======== ENTRIES SUPPLIED

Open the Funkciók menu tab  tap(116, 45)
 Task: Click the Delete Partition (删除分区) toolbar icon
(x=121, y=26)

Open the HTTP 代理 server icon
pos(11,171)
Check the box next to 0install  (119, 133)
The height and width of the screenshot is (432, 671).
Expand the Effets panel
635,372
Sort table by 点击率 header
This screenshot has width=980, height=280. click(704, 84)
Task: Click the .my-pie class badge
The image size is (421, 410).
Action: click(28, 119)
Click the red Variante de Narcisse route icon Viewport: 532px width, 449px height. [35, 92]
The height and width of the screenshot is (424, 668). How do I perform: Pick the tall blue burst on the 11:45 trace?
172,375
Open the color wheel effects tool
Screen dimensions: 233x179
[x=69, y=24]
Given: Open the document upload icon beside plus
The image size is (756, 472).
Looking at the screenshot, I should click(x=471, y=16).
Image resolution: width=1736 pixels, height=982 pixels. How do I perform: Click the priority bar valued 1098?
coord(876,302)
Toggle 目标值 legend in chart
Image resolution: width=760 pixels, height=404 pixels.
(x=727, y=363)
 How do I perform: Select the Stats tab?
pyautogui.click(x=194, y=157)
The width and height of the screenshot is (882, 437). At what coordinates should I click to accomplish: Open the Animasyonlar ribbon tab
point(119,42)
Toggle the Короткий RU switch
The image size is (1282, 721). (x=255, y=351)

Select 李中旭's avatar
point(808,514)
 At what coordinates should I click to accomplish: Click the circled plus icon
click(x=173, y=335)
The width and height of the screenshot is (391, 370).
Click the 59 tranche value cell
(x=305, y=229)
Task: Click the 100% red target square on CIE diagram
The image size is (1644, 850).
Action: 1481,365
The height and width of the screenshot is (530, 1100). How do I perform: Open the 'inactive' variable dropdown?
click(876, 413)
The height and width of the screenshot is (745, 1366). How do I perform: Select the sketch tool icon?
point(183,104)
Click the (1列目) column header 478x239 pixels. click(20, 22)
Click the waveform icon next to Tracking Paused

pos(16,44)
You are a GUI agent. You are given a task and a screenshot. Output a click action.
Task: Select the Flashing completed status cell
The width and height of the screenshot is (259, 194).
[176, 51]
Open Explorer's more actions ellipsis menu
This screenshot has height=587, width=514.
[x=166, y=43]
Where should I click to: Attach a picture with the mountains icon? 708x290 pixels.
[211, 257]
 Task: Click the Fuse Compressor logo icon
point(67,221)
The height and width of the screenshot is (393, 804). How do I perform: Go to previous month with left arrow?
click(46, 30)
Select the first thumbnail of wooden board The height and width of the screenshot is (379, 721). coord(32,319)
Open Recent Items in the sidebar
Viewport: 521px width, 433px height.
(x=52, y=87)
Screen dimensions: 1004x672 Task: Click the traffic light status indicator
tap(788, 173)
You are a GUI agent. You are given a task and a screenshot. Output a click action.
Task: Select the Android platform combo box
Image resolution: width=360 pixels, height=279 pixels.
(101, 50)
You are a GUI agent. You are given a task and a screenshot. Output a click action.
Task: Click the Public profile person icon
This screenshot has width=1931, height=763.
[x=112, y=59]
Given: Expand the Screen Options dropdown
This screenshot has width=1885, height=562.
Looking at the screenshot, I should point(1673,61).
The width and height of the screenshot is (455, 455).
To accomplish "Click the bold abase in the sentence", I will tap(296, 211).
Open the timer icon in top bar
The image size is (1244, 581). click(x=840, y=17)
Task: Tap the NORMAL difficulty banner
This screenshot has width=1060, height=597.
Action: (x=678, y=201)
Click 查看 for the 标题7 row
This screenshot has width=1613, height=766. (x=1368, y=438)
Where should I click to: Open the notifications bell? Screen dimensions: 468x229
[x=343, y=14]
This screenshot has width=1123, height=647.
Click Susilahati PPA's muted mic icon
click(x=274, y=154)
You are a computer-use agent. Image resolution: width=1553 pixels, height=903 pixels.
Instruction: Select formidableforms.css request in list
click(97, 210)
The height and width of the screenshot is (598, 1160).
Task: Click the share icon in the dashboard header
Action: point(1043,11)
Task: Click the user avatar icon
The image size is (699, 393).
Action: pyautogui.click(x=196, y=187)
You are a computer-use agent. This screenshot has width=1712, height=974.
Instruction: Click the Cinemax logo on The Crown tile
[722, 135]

================

→ WHAT TO PRODUCE
Copy every line above verbatim, with nothing left out or altered.

→ CORRECT RESULT
Open the Funkciók menu tab  tap(116, 45)
 Task: Click the Delete Partition (删除分区) toolbar icon
(x=121, y=26)

Open the HTTP 代理 server icon
pos(11,171)
Check the box next to 0install  (119, 133)
The height and width of the screenshot is (432, 671).
Expand the Effets panel
635,372
Sort table by 点击率 header
This screenshot has width=980, height=280. click(704, 84)
Task: Click the .my-pie class badge
The image size is (421, 410).
Action: click(28, 119)
Click the red Variante de Narcisse route icon Viewport: 532px width, 449px height. [35, 92]
The height and width of the screenshot is (424, 668). How do I perform: Pick the tall blue burst on the 11:45 trace?
172,375
Open the color wheel effects tool
Screen dimensions: 233x179
[x=69, y=24]
Given: Open the document upload icon beside plus
The image size is (756, 472).
Looking at the screenshot, I should click(x=471, y=16).
Image resolution: width=1736 pixels, height=982 pixels. How do I perform: Click the priority bar valued 1098?
coord(876,302)
Toggle 目标值 legend in chart
Image resolution: width=760 pixels, height=404 pixels.
(x=727, y=363)
 How do I perform: Select the Stats tab?
pyautogui.click(x=194, y=157)
The width and height of the screenshot is (882, 437). At what coordinates should I click to accomplish: Open the Animasyonlar ribbon tab
point(119,42)
Toggle the Короткий RU switch
The image size is (1282, 721). (x=255, y=351)

Select 李中旭's avatar
point(808,514)
 At what coordinates should I click to accomplish: Click the circled plus icon
click(x=173, y=335)
The width and height of the screenshot is (391, 370).
Click the 59 tranche value cell
(x=305, y=229)
Task: Click the 100% red target square on CIE diagram
The image size is (1644, 850).
Action: 1481,365
The height and width of the screenshot is (530, 1100). How do I perform: Open the 'inactive' variable dropdown?
click(876, 413)
The height and width of the screenshot is (745, 1366). How do I perform: Select the sketch tool icon?
point(183,104)
Click the (1列目) column header 478x239 pixels. click(20, 22)
Click the waveform icon next to Tracking Paused

pos(16,44)
You are a GUI agent. You are given a task and a screenshot. Output a click action.
Task: Select the Flashing completed status cell
The width and height of the screenshot is (259, 194).
[176, 51]
Open Explorer's more actions ellipsis menu
This screenshot has height=587, width=514.
[x=166, y=43]
Where should I click to: Attach a picture with the mountains icon? 708x290 pixels.
[211, 257]
 Task: Click the Fuse Compressor logo icon
point(67,221)
The height and width of the screenshot is (393, 804). How do I perform: Go to previous month with left arrow?
click(46, 30)
Select the first thumbnail of wooden board The height and width of the screenshot is (379, 721). coord(32,319)
Open Recent Items in the sidebar
Viewport: 521px width, 433px height.
(x=52, y=87)
Screen dimensions: 1004x672 Task: Click the traffic light status indicator
tap(788, 173)
You are a GUI agent. You are given a task and a screenshot. Output a click action.
Task: Select the Android platform combo box
Image resolution: width=360 pixels, height=279 pixels.
(101, 50)
You are a GUI agent. You are given a task and a screenshot. Output a click action.
Task: Click the Public profile person icon
This screenshot has width=1931, height=763.
[x=112, y=59]
Given: Expand the Screen Options dropdown
This screenshot has width=1885, height=562.
Looking at the screenshot, I should point(1673,61).
The width and height of the screenshot is (455, 455).
To accomplish "Click the bold abase in the sentence", I will tap(296, 211).
Open the timer icon in top bar
The image size is (1244, 581). click(x=840, y=17)
Task: Tap the NORMAL difficulty banner
This screenshot has width=1060, height=597.
Action: (x=678, y=201)
Click 查看 for the 标题7 row
This screenshot has width=1613, height=766. (x=1368, y=438)
Where should I click to: Open the notifications bell? Screen dimensions: 468x229
[x=343, y=14]
This screenshot has width=1123, height=647.
Click Susilahati PPA's muted mic icon
click(x=274, y=154)
You are a computer-use agent. Image resolution: width=1553 pixels, height=903 pixels.
Instruction: Select formidableforms.css request in list
click(97, 210)
The height and width of the screenshot is (598, 1160).
Task: Click the share icon in the dashboard header
Action: point(1043,11)
Task: Click the user avatar icon
The image size is (699, 393).
Action: pyautogui.click(x=196, y=187)
You are a computer-use agent. This screenshot has width=1712, height=974.
Instruction: Click the Cinemax logo on The Crown tile
[722, 135]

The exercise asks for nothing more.